EXERCISE INSTRUCTIONS: Copy out the items from the very beginning through the line with "Select the Always". Keep every character the same.
══════════════════════════════
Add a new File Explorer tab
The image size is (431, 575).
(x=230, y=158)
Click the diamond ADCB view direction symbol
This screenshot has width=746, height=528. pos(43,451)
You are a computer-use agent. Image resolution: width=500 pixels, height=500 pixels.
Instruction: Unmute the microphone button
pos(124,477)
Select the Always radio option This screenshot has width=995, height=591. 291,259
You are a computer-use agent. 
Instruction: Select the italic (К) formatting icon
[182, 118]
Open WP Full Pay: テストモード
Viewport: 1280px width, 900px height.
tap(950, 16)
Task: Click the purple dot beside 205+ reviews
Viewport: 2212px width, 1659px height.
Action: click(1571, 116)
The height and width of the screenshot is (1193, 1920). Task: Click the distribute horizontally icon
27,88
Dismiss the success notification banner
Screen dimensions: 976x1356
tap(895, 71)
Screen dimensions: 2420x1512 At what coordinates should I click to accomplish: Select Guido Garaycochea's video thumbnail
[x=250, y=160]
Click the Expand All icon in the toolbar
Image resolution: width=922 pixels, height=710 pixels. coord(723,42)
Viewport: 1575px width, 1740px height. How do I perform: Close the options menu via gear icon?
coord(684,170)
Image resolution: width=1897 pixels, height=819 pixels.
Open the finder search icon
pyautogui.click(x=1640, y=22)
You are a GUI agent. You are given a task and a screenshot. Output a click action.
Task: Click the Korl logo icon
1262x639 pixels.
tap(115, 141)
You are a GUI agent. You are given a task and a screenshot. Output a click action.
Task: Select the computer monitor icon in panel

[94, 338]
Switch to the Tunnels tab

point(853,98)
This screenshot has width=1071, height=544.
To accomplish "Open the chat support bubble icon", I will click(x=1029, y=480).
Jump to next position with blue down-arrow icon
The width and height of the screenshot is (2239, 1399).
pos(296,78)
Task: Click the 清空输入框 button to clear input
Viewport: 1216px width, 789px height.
══════════════════════════════
EXPECTED OUTPUT:
Add a new File Explorer tab
The image size is (431, 575).
(x=230, y=158)
Click the diamond ADCB view direction symbol
This screenshot has width=746, height=528. pos(43,451)
You are a computer-use agent. Image resolution: width=500 pixels, height=500 pixels.
Instruction: Unmute the microphone button
pos(124,477)
Select the Always radio option This screenshot has width=995, height=591. 291,259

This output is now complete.